**WHAT YOU NEED TO DO:** The string "button" may appear in lines of the data; report how many lines contain it, with no other output.

_ _ _ _ _ _ _

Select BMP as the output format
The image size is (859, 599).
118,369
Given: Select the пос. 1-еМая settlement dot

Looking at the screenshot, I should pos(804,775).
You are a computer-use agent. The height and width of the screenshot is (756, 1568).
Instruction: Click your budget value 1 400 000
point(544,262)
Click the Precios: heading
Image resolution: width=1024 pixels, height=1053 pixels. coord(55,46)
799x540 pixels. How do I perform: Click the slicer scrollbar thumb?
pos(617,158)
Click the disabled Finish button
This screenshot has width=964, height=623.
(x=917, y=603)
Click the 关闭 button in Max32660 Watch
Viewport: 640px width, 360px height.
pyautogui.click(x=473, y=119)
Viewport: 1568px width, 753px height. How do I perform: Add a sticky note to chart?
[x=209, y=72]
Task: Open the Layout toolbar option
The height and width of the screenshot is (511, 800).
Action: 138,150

_ _ _ _ _ _ _

**WRITTEN RESPONSE:** 2